At least 337 people were killed and several hundred injured, according to Peruvian authorities after the 7.9-magnitude quake rattled the country late Wednesday. Several cities were devastated and aftershocks measured up to 6.3, according to the US Geological Survey.
The Ring of Fire stretches along the western coast of the Americas through the island nations of the South Pacific and on through Southeast Asia.
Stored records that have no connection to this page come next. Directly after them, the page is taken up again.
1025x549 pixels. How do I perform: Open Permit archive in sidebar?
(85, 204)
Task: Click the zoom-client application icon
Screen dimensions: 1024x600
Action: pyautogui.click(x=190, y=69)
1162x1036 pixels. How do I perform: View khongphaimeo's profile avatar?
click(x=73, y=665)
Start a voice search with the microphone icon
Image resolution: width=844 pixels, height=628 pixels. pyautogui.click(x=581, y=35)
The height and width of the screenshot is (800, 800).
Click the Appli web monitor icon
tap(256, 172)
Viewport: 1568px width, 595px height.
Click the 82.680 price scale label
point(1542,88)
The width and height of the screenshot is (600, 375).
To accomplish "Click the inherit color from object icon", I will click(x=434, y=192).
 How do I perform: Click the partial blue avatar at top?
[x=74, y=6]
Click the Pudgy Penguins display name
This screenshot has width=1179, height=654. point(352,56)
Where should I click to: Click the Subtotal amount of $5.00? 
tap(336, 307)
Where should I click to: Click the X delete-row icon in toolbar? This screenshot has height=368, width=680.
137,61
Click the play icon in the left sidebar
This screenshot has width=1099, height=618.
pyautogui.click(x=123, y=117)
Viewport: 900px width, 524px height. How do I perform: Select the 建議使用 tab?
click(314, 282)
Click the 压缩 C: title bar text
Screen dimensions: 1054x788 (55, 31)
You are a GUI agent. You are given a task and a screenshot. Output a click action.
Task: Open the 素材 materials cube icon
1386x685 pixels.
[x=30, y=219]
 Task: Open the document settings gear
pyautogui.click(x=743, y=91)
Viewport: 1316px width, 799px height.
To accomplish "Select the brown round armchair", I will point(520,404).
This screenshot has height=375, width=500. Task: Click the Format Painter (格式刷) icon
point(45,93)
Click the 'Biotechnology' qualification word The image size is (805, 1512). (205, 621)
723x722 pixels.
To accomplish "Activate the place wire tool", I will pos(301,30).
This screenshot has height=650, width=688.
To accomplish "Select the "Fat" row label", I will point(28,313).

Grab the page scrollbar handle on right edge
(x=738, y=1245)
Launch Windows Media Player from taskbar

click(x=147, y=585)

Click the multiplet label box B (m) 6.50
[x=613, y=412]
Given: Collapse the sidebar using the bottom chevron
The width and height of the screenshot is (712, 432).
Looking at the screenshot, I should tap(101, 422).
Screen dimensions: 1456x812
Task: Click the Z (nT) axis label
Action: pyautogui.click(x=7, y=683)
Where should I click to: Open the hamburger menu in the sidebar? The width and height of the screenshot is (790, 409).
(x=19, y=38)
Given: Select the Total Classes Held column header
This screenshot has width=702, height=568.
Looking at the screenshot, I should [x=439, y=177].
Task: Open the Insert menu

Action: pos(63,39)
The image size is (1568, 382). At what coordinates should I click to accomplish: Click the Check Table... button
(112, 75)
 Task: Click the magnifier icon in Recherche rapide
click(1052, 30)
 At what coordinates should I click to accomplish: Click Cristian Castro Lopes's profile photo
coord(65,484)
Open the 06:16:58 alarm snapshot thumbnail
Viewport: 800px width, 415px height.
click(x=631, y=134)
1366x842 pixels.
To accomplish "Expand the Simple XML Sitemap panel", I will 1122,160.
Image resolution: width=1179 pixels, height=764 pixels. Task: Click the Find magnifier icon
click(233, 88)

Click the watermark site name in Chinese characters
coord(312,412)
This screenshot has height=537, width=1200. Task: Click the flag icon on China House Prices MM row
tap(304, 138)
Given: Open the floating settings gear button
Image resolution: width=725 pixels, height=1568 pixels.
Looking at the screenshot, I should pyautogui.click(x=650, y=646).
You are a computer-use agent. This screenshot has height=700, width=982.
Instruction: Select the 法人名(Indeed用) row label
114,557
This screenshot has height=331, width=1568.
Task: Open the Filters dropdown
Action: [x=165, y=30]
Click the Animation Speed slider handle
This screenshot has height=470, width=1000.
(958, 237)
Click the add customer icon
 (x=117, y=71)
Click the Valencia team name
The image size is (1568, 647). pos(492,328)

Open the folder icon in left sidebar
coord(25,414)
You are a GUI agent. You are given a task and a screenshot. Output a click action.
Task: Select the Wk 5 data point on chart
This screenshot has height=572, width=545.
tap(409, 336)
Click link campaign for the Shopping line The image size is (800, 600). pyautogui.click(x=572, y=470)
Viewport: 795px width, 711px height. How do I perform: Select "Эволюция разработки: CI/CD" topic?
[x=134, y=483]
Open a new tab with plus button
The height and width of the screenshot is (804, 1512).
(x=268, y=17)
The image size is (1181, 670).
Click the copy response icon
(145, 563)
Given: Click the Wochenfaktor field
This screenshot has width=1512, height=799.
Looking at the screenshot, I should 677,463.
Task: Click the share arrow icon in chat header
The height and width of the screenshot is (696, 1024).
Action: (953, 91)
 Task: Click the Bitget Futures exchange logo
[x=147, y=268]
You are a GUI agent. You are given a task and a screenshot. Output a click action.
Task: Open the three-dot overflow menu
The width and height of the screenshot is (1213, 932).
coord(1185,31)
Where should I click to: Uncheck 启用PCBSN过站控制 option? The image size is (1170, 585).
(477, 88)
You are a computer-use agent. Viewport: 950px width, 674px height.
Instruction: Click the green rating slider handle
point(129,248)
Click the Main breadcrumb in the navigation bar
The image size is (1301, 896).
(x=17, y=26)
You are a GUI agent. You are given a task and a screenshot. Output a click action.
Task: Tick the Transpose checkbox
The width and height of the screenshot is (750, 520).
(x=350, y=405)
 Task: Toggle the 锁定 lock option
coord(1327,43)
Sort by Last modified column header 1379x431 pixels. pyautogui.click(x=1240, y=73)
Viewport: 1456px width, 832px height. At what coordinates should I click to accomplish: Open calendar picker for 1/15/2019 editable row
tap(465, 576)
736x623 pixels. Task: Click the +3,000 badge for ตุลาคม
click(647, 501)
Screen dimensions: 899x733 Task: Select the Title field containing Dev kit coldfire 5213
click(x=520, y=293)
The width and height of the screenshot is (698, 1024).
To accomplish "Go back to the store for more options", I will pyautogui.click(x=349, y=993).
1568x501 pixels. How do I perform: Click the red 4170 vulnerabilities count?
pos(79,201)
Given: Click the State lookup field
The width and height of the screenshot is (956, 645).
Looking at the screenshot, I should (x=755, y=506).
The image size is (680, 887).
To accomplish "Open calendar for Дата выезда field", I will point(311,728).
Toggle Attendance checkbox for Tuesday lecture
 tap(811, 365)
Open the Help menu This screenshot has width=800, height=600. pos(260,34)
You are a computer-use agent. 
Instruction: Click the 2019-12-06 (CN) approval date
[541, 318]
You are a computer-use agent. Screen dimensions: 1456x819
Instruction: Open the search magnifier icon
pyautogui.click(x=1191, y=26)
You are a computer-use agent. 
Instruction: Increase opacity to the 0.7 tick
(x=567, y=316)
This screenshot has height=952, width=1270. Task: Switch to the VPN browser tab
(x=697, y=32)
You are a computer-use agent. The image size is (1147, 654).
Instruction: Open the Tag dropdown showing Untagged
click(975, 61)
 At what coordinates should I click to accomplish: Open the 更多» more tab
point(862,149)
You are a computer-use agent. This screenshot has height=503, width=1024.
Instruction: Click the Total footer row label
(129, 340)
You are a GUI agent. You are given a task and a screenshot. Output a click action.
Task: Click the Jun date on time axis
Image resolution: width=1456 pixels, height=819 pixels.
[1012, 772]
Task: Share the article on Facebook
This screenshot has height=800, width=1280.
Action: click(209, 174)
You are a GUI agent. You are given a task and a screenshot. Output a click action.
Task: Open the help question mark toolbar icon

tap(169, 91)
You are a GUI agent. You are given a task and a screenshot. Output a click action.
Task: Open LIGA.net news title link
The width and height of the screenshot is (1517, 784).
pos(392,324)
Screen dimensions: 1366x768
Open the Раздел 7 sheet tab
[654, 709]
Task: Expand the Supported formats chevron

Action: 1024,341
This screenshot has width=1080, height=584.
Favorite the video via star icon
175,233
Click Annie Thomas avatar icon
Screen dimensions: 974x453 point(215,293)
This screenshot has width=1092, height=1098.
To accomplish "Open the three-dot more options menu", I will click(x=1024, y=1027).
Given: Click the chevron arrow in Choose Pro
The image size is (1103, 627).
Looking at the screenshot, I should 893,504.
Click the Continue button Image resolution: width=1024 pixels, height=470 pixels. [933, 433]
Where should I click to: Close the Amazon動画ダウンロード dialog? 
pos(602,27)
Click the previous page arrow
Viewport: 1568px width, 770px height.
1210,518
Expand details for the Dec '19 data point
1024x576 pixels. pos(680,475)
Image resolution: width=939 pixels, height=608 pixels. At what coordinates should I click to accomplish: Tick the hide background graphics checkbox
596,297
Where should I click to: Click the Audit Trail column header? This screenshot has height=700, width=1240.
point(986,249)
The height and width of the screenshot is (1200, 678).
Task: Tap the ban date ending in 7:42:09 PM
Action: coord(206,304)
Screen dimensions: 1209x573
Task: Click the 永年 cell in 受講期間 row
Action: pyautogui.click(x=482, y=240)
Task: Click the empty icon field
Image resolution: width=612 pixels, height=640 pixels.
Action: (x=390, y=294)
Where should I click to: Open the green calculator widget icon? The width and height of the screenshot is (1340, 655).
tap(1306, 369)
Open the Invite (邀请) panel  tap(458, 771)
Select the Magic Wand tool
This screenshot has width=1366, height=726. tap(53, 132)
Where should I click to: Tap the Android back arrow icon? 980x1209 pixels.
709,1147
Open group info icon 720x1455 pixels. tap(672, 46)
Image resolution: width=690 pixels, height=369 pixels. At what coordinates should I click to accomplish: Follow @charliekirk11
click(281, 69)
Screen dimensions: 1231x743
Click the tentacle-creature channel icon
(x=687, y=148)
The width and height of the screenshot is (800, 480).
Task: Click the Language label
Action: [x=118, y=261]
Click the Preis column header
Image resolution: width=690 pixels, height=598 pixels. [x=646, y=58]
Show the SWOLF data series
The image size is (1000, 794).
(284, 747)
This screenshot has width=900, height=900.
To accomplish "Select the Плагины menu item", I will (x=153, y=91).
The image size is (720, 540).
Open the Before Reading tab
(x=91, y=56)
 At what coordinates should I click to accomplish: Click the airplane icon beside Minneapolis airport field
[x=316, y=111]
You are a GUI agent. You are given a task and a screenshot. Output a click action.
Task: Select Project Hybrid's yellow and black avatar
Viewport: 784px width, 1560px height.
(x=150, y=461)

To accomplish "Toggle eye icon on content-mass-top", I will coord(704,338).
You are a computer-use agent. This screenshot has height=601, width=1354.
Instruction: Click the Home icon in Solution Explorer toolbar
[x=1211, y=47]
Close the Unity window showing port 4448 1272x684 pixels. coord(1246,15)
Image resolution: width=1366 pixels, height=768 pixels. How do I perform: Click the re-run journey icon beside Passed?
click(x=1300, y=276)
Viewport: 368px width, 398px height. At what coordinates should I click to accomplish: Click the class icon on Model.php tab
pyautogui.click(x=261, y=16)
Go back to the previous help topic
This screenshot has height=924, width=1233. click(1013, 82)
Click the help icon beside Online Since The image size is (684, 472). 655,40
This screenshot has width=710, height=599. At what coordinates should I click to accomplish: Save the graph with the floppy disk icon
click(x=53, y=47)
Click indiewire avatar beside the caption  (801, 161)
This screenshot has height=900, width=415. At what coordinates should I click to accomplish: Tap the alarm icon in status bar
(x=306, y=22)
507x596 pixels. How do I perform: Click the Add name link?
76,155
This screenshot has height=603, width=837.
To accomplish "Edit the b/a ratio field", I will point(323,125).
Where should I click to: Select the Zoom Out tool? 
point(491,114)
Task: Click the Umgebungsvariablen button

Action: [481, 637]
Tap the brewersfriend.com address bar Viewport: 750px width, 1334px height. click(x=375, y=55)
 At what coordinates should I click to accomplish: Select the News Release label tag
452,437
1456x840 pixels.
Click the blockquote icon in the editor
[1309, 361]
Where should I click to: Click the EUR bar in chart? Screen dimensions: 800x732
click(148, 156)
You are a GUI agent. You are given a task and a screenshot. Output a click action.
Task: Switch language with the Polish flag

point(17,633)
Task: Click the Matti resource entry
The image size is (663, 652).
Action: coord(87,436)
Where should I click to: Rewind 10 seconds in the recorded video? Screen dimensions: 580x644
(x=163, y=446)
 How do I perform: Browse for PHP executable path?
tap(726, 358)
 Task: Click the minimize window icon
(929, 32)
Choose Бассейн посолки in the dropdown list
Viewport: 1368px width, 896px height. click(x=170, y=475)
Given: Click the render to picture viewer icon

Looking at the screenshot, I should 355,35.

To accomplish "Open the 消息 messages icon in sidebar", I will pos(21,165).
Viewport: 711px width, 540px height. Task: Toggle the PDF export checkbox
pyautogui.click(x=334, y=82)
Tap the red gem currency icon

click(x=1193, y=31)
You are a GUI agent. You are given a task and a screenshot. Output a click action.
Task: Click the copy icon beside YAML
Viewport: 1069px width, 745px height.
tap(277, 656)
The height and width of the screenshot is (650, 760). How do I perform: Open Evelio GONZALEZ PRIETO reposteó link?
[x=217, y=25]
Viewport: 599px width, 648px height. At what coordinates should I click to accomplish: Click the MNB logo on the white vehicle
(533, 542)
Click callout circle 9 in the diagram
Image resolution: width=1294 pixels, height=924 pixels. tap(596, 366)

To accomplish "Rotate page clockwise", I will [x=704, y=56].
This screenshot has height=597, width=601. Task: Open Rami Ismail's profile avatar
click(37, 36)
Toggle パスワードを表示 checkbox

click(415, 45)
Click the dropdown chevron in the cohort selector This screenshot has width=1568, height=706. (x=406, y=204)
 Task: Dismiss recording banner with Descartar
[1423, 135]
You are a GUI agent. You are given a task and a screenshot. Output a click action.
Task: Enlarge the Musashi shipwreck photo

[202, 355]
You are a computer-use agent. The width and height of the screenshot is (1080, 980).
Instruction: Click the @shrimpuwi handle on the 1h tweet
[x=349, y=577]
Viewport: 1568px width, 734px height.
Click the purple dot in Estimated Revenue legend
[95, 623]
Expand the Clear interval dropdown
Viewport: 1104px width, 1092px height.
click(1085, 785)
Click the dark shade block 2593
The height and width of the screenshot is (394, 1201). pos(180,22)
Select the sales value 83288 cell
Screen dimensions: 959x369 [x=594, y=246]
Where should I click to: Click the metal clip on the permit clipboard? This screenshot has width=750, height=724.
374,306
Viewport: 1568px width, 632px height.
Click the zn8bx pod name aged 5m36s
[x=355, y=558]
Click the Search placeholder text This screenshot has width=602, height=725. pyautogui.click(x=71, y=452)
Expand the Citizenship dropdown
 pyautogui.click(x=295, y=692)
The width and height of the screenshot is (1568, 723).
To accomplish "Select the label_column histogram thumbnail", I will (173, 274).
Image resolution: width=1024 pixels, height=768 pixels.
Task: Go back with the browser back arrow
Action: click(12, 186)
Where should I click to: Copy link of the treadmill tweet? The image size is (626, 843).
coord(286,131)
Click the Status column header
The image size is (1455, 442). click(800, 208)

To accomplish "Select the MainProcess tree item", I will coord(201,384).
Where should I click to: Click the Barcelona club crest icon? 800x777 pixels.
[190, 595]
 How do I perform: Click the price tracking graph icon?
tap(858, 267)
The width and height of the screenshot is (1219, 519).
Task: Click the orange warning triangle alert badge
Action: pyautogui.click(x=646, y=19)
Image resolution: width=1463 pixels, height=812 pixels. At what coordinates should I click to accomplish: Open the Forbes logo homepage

It is a series of fault lines in the hardened upper layers of the Earth's crust.
These lines of weakness are the meeting points of huge continental plates that make up the crust and which literally float on the molten rock of the Earth's core.
These plates are in constant motion, clashing into each other or moving away from each other, creating stresses and pressure build-ups at their margins.
This stress is released through volcanic eruptions, when the molten rock is ejected as magma through fissures in the crust, or via earthquakes, when the pressure causes the crust to buckle and shift.
Most of these seismic events are small and occur under the sea, where the majority of the continental plate margins are found.
But occasionally they generate volcanic explosions, earthquakes or landslides.
Although this activity is the result of the weak points in the Earth's surface, experts are not convinced that they create a ripple, or domino effect, of one quake setting off another.
"Earthquakes do tend to happen in clusters but they aren't triggered by one another," according to Gary Gibson, professor of seismology at the RMIT University in Melbourne, Australia.